11 Januari 2020
20:50 WIB
JAKARTA – Pusat Penelitian dan Pengembangan Teknologi Mineral dan Batu Bara atau Tekmira, Badan Litbang Kementerian ESDM menginisiasi penelitian anoda baterai dari bahan batu bara. Tekmira mengkonversi batu bara menjadi bahan baku pitch bernilai tinggi.
Riset yang dilaksanakan Kelompok Penelitian dan Pengembangan Teknologi Pengolahan dan Pemanfaatan Batu bara ini, bertujuan mendukung program hilirisasi batu bara menjadi bahan baku grafit sintetik yang bernilai tinggi. Kegiatan difokuskan pada pembuatan prekursor karbon dari residu distilasi ter batu bara sebagai material penyimpanan energi.
Koordinator KP3 Teknologi Pengolahan dan Pemanfaatan Batu bara Slamet Handoko menjelaskan, grafit merupakan bahan baku utama anoda baterai yang umum digunakan pada peralatan elektronik. Contoh saja baterai telepon genggam, laptop, dan kendaraan listrik. Material ini berkinerja tinggi dan memiliki kapasitas pengisian cepat, seta berumur panjang.
Saat ini, sekitar 83% pasokan grafit alam dunia dipasok dari China dan Brasil. Namun tidak semua grafit alam dapat digunakan sebagai anoda baterai, karena alasan kemurnian dan kualitas ukuran kristalnya.
“Grafit sintetik memiliki kemurnian dan ukuran kristal yang homogen. Sayangnya biaya proses pembuatan grafit sintetik secara konvensional dari minyak bumi masih mahal, mencapai 10 kali biaya pengolahan grafit alam,” terang Slamet secara tertulis, Senin (11/1).
Walaupun harga melangit, proporsi pemakaian grafit sintetik sebagai anoda baterai tidak berkurang. Oleh karena itu, grafit sintetik biasanya dicampur dengan grafit alam olahan atau spherical graphite, untuk menekan biaya produksi.
“Sejak 2014 proporsi grafit sintetik mencapai 33-40% dan diprediksi terus meningkat seiring dengan peningkatan kebutuhan baterai mobil listrik,” sambung Slamet.

Tugas:
Menurut teks tentang anoda baterai dari batu bara, berapa persen pasokan grafit alam dunia yang berasal dari China dan Brasil?

Bahan Terkumpul:

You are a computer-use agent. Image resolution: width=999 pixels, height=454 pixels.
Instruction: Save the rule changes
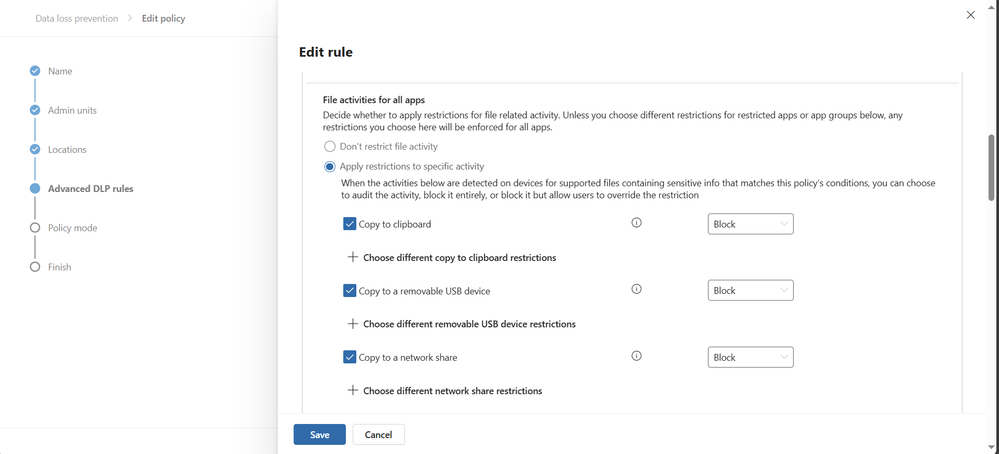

Jawaban Lengkap:
Sekitar 83%.